Trabalhei muito, lutei, dei meus melhores esforços em prol dessa causa
e com a indispensável ajuda de muitos amigos, na década de 80,
pude ver o começo da escalada de sucessos de jovens cavaleiros e amazonas
da região, primeiro no hipismo rural e em seguida no hipismo clássico.
Foi mais ou menos nesta época, que a diretoria da Sociedade Hípica
de Guaratinguetá, convidou-me para ser instrutor de equitação
do clube. Aceitei o desafio e junto com minha amiga Luciana Lordello, iniciamos
a formação de uma inesquecível geração de
amazonas e cavaleiros que tantas vitórias e troféus trouxeram
para Guaratinguetá.

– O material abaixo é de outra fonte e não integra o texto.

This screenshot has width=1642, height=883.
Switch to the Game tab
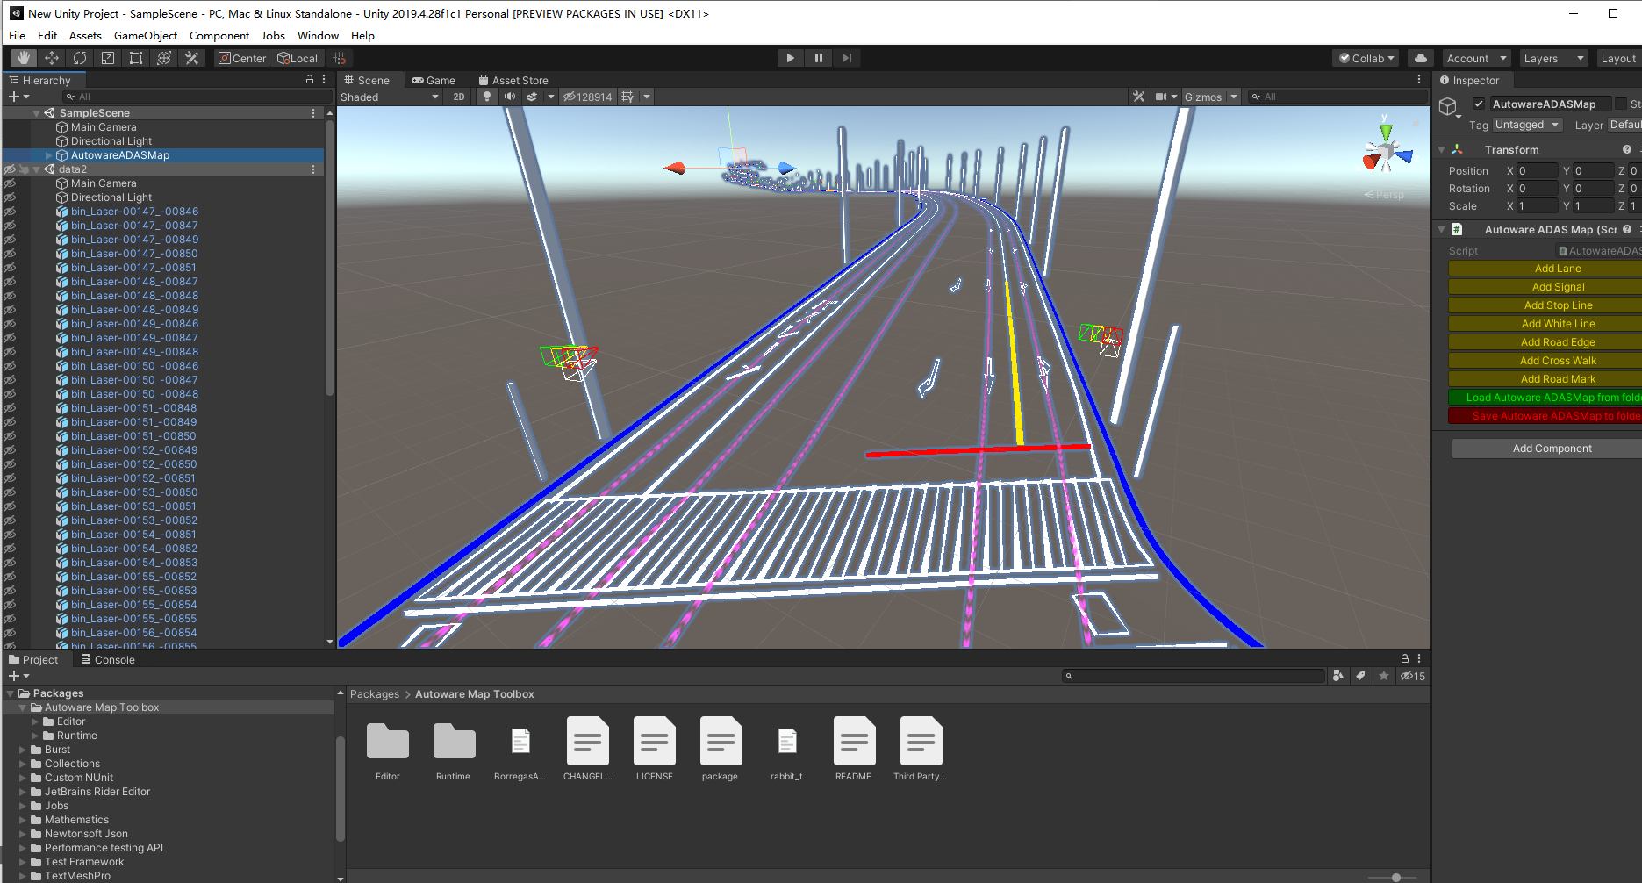[434, 80]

Mesmo correndo o risco de esquecer algum nome, não
posso deixar de citar, pela importâcia que tiveram, os de: Paulo Eduardo
Credidio e seus tordilhos Fire Wind, Oficial e Petardo, Flavio Augusto da Rocha
Leão, Blooming e Nero, Milena Gonçalves Santos, Sarabá,
Danilo Braga Dias, Gato Prêto e Mr.Cat, Fernando Santos, Érica
e Abolengo, Luiza Helena Castro (atual instrutora da Hípica) com o fantástico
Coroado, Raquel e Sarah Milre, Juliana Barbosa e o pequeno mas imbatível
Urahim, Rafael Barbosa Braga contando sempre com a campeoníssima Cora
Coralina, Vinícius Campos, Ashley e Ana Áurea Menêzes, Lugana.
Nesta época de ouro para o hipismo valeparaibano, contávamos com
o apoio de nossa entidade coordenadora, a AHVAP (Associação Hípica
do Vale do Paraíba), em cujo nome competíamos nos principais concursos
hípicos de São Paulo, Rio e Brasília.
No entanto, e até hoje, sem nenhuma explicação aceitável,
o movimento hípico foi arrefecendo, as dificuldades aumentando, cavaleiros
e amazonas abandonando o esporte, nossa AHVAP perdendo força até
sua total extinção; e o Vale sobrevivendo hoje no esporte através
de poucos abnegados praticantes. Triste, muito triste.
Mas eis que surge uma tênue luzinha no fim do túnel, surge na região
um site que se dispõe a tentar resgatar o belo passado do nosso hipismo.
Desde já, obrigado, BIKE & HORSE, conte comigo!
Jorge Raposo
Lopes, instrutor de Equitação.
Titular do Centro Hípico Fazenda do Tanque em Pindamonhangaba.